(Beginning of EXTRACT TO READ)

Purpose of the Study:

  • To develop a two-dimensional mass-conserving LBM for multiphase flows with suspended particles.
  • To incorporate surface adhesive forces between particles and surrounding fluid phases.
  • To simulate and analyze particle behavior at liquid-vapor interfaces and in droplet interactions.

Main Methods:

  • Developed a two-dimensional mass-conserving lattice Boltzmann method (LBM).
  • Integrated the Shan and Chen single-component multiphase model for fluid-fluid interactions.
  • Incorporated surface adhesive forces for particle-fluid interactions.
  • Validated the model through simulations of single-particle dynamics and interactions with liquid drops.

Main Results:

  • Simulated dynamics of a single particle on a planar liquid-vapor interface.
  • Observed particle dynamics near free-standing liquid droplets are influenced by spurious velocity currents.

(End of EXTRACT TO READ)

### [WHAT TO DO]
A – Please reproduce, word for word, everything in the listing from the line containing "Describe the element at coordinates (158, 245)" down to the line containing "Describe the element at coordinates (228, 463)", with both of those lines included.
B – Carry on the summary of the lattice Boltzmann study of particles in multiphase flows from the point where it stops.
The summary above has no connection to the listing that comes next.

(Beginning of DATA RECORDS)

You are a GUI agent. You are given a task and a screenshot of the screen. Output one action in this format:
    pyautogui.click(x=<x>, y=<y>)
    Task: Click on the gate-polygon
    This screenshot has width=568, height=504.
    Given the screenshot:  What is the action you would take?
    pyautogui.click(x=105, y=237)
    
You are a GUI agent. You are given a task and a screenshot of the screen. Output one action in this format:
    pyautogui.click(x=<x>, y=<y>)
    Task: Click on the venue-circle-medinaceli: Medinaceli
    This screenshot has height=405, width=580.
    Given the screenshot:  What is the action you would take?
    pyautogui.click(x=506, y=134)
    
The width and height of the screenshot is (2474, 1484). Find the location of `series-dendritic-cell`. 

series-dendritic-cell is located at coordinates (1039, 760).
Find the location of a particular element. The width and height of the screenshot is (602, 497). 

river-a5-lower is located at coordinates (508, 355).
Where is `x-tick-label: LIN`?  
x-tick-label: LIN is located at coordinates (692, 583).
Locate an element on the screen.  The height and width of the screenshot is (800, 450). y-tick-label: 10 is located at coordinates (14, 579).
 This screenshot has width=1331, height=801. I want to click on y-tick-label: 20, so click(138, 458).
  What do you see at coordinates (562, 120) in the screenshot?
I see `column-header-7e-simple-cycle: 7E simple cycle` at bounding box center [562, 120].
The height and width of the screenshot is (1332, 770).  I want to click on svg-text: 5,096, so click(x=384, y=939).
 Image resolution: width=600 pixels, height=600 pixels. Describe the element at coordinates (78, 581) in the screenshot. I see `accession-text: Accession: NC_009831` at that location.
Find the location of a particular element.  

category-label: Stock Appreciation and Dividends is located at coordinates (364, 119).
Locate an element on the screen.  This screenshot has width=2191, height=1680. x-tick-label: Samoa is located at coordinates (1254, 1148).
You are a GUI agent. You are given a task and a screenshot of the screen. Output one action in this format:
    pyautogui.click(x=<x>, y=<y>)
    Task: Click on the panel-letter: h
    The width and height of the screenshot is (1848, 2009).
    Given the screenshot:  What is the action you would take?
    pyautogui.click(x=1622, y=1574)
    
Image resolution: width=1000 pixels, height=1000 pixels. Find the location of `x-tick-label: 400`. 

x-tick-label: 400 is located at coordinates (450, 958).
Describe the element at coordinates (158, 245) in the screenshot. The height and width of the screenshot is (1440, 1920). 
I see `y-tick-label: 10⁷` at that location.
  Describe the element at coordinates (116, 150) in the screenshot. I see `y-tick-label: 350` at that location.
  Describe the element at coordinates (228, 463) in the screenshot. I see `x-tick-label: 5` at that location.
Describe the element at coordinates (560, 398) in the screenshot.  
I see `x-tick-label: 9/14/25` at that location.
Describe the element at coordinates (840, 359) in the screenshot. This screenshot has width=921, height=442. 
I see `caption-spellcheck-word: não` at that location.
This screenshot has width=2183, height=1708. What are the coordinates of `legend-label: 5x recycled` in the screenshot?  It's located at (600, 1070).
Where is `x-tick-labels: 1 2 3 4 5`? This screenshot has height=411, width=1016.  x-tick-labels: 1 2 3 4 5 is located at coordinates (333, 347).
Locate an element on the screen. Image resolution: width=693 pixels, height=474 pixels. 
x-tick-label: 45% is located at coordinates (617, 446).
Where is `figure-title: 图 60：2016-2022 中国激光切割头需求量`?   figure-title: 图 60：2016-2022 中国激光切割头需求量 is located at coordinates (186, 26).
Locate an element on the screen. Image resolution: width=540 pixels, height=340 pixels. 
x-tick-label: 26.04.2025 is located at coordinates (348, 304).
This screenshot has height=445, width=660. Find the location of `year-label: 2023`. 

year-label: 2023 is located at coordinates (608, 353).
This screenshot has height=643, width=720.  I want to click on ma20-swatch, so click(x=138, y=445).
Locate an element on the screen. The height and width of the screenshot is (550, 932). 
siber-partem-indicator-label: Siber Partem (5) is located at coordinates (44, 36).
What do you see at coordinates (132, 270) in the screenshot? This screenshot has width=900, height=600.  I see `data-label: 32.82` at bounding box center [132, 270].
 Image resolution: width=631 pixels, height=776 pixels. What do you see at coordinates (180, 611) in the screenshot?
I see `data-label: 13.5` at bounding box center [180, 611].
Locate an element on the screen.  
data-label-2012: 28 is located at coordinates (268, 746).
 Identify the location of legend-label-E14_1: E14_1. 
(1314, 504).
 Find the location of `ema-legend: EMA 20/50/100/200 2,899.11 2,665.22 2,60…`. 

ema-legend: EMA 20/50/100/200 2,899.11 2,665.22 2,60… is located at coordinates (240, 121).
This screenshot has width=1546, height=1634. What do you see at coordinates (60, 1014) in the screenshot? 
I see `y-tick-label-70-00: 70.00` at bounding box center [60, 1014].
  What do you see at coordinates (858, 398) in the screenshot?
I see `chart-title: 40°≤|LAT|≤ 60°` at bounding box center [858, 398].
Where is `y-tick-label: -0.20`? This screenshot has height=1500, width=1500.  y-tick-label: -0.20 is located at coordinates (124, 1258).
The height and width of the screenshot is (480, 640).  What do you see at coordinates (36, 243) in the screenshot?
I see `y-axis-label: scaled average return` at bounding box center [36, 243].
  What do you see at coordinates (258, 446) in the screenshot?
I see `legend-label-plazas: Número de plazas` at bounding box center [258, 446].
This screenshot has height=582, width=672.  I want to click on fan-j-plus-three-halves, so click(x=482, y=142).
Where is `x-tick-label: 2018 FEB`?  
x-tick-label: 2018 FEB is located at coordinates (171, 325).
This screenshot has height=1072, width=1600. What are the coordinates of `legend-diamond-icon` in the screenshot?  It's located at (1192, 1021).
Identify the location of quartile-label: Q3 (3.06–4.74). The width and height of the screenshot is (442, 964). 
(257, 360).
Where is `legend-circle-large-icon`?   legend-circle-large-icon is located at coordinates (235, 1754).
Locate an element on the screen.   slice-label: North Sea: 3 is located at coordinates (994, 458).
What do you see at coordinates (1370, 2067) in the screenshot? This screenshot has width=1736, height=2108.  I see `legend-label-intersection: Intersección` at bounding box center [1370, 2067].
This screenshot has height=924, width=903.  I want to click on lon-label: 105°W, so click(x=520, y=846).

(End of DATA RECORDS)

### [ANSWERS BY TASK]
A –
Describe the element at coordinates (158, 245) in the screenshot. The height and width of the screenshot is (1440, 1920). 
I see `y-tick-label: 10⁷` at that location.
  Describe the element at coordinates (116, 150) in the screenshot. I see `y-tick-label: 350` at that location.
  Describe the element at coordinates (228, 463) in the screenshot. I see `x-tick-label: 5` at that location.

B –
  • Analyzed capillary interactions between two particles on a liquid-vapor interface.
  • Investigated spinodal decomposition in a liquid-vapor mixture with suspended particles.

Conclusions:

  • The developed LBM accurately simulates multiphase flows with suspended particles.
  • Surface forces significantly influence particle behavior at liquid-vapor interfaces.
  • Spurious velocity currents can affect particle dynamics near droplets, despite interface energy minima.
  • The model shows qualitative agreement with existing multicomponent LBM results for binary mixtures.